Mexico City — Mexico’s government will likely prop up state oil firm Petroleos Mexicanos (Pemex) due to its vulnerability to low crude prices as coronavirus erodes demand, S&P Global Ratings said Friday, a day after it cut the ratings of both Mexico and Pemex.
The ratings agency is the second in the past week to highlight Latin America’s second-largest economy as being vulnerable, after Fitch Ratings said Pemex would be the national oil company hit hardest among regional peers.
Lisa Schineller, lead analyst for S&P’s sovereign ratings in Latin America, said the government of President Andres Manuel Lopez Obrador had shown strong support for Pemex, which is laboring under a huge debt burden.
This is further complicated by the fact that Maya crude for delivery to the U.S. Gulf Coast plummeted to as low as $12.92 per barrel on March 18. Experts say Pemex is highly vulnerable to prices below $20 per barrel.
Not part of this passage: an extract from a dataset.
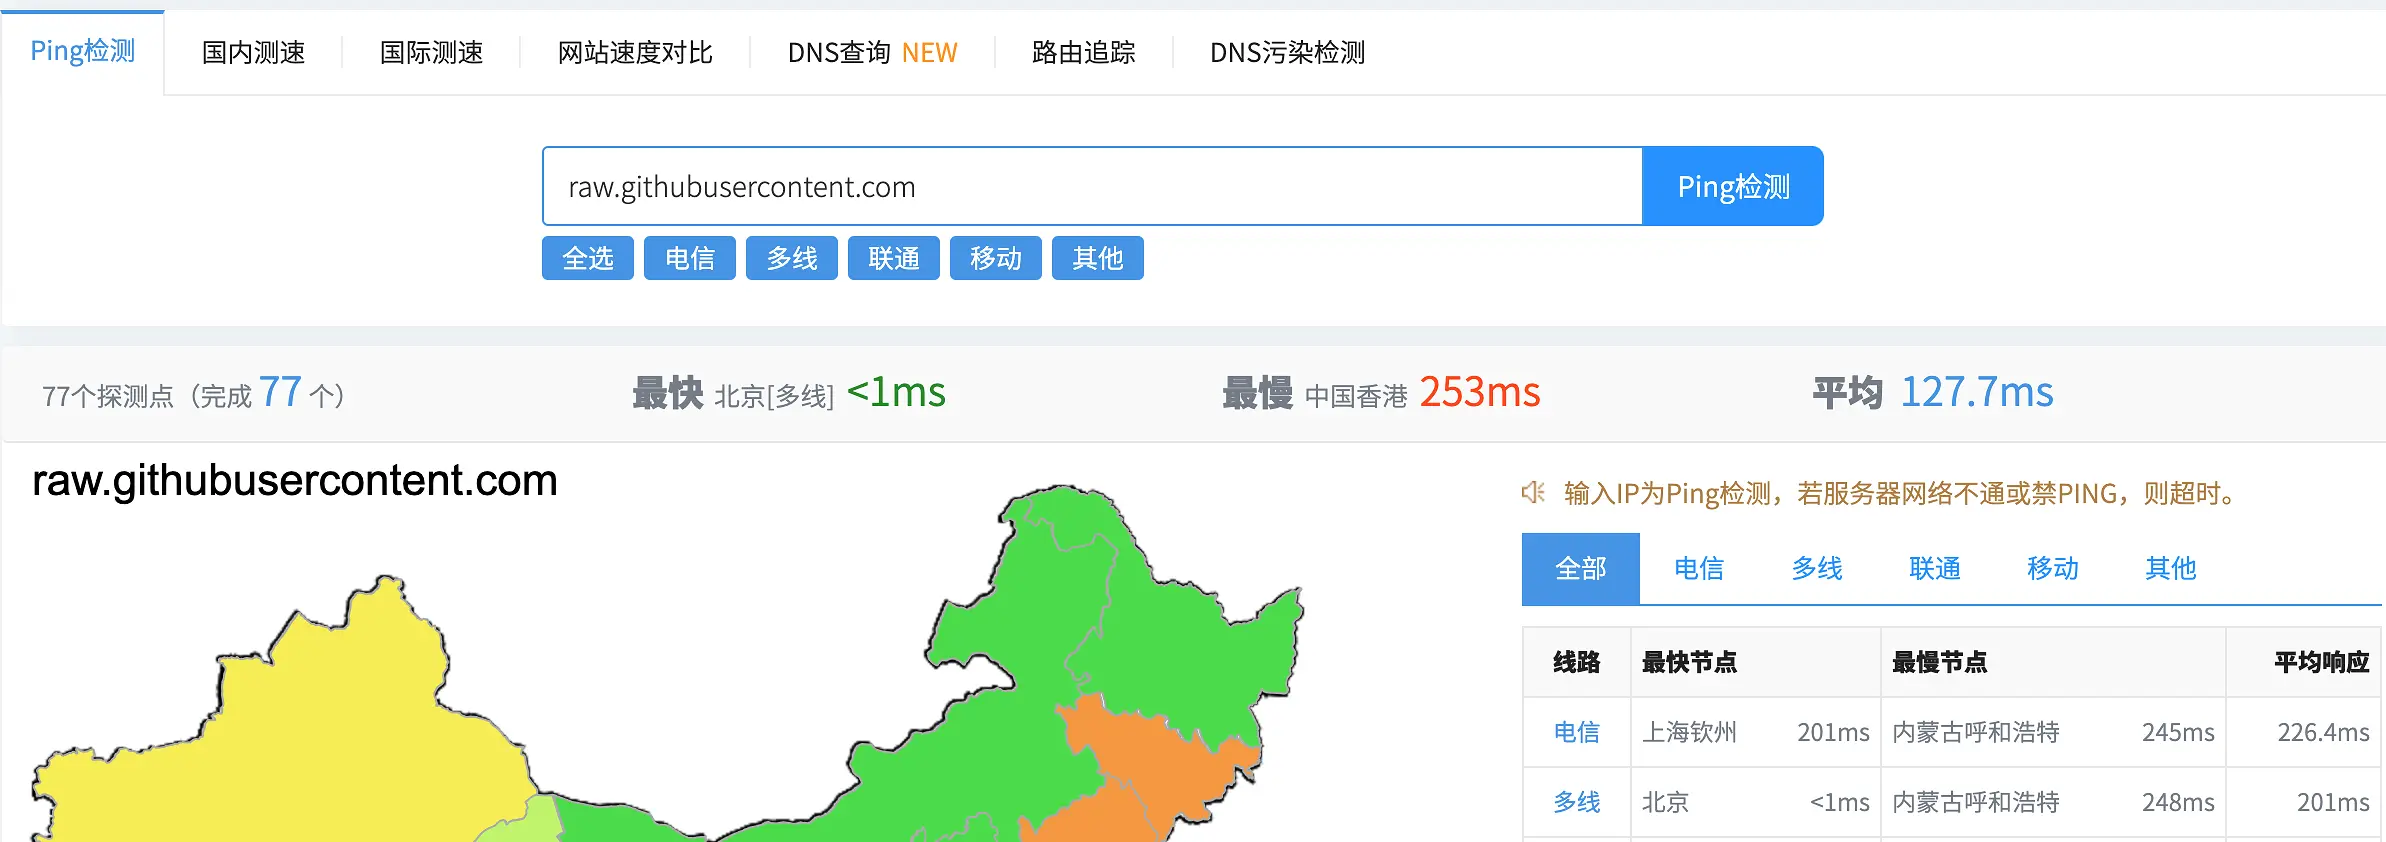The height and width of the screenshot is (842, 2386).
Task: Click the domain input field
Action: coord(1092,187)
The price has since recovered somewhat, but is still below levels seen earlier this year, before the coronavirus started to roil the Americas. It closed at $14.23 per barrel on Thursday, data from S&P Global Platts showed.
Schineller also said the government was signalling that Pemex would be at the center of its agenda. Pemex is therefore unlikely to be decoupled from the sovereign rating, she added.
“The government will provide extraordinary support for Pemex – with almost complete certainty,” she said.
Both are rated BBB since the cut from BBB+ on Thursday.